Computer Sciences Department logo

CS 368-3 (2012 Summer) — Day 12 Homework

Due Monday, July 30, at the start of class.

Weather Forecast Analysis, Part I

The purpose of this three-part project is to compare weather forecasts against actual weather observations. In this first part, the goal is to save information about today’s weather forecast. After running this script several days in a row, we will have forecast data against which we can compare actual data. So, this first script will download today’s weather forecast, extract key data, and save them in a simple text format.

Tasks

Every day, sometimes several times during the day, there is a text weather forecast for Madison posted at the following URL:

http://www.ssec.wisc.edu/cgi-bin/lc?mad_for

The forecast is generally for the next several days. But, we are simply interested in the forecast for today and tonight. Here is a sample fragment of the actual HTML that includes the forecast for one day:

<TD>
<H1>Madison Forecast</H1>
Local Madison Forecast
300 AM CDT THU JUL 29 2010
<br><br><font size=+1><B>TODAY...</B></font>SUNNY. HIGHS IN THE LOWER 80S. NORTHWEST WINDS UP TO
5 MPH.
<br><br><font size=+1><B>TONIGHT...</B></font>PARTLY CLOUDY. LOWS AROUND 60. NORTHWEST WINDS UP TO
5 MPH THROUGH AROUND MIDNIGHT BECOMING CALM.

Note: The sample above does not include most of the actual HTML page downloaded from the URL above. There are many more lines in the real file!

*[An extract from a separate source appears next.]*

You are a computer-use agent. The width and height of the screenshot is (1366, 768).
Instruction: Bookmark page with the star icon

The goal for today is to parse enough of the downloaded forecast to get a Unix time for the forecast time, and the textual forecast predictions for the high and low temperatures. Then, we save the data for later analysis.

Required Work

If you like, you need only implement two subroutines in the larger script. That is, I have written the rest of the script (available here), and you can just fill in two critical parts related to today’s lecture. BUT please consider doing the whole script yourself!!! I am much more willing to overlook minor flaws if you do the whole script; if you start with mine and make many mistakes, you risk not getting full credit.

Subroutine #1: convert_timestamp This function converts a timestamp, in the text format used in the forecasts, to a standard Unix (integer) timestamp. As described in the comment before the function itself, the function should return the Unix timestamp; if something goes wrong, it should return undef. For example:

convert_timestamp('1034 AM CDT THU JUL 29 2010') => 1280417640

For testing and validations, you can use the Epoch Converter website to convert a regular date and time to a Unix timestamp. Beware: The main conversion form on that website expects times in GMT (UTC), not U.S. Central Daylight Time. So be sure to enter your times correctly adjusted for UTC, or use the later form that accepts an RFC 2822 formatted date and specify “CDT” as the timezone!

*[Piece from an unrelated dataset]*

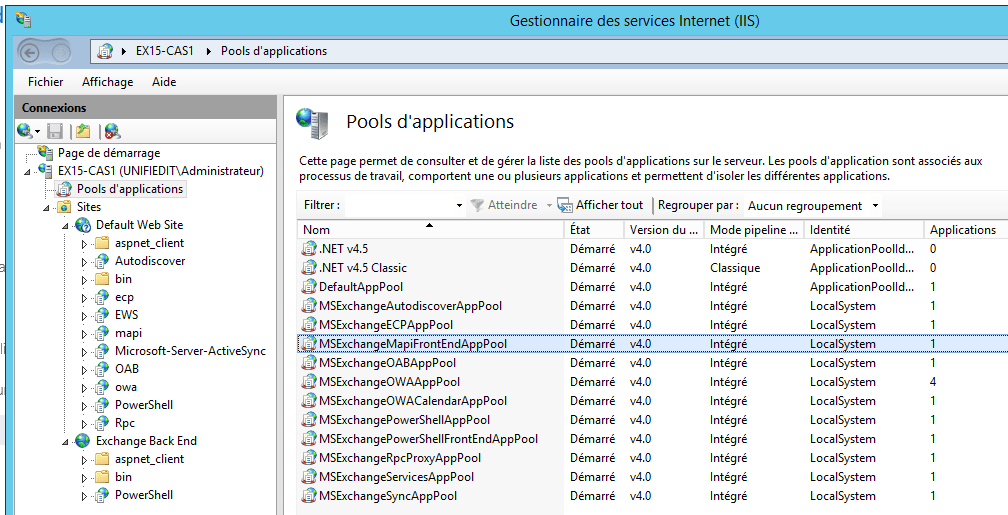Select the owa application in the tree
The height and width of the screenshot is (515, 1008).
point(126,387)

Subroutine #2: write_file This subroutine writes the given string contents to the given file safely. Returns true upon success or false otherwise. So basically, this is an extension of the pattern shown in class. However, to get full credit, you must integrate the tempfile() function for creating and opening your temporary output file; rename the temporary file to its final name as shown. Also, do a good job of checking for errors throughout the subroutine.

Note: The starter script includes the --test option and a few test cases; if you write your own script, you should add the unit testing pattern, too. Be sure your convert_timestamp subroutine works with the given tests. Consider adding more (see below).

Optional Work

If you want to make the assignment a bit more challenging, simply delete the contents of any other subroutines in the starter script, and try writing them yourself. Use the unit tests to make sure you get back to success.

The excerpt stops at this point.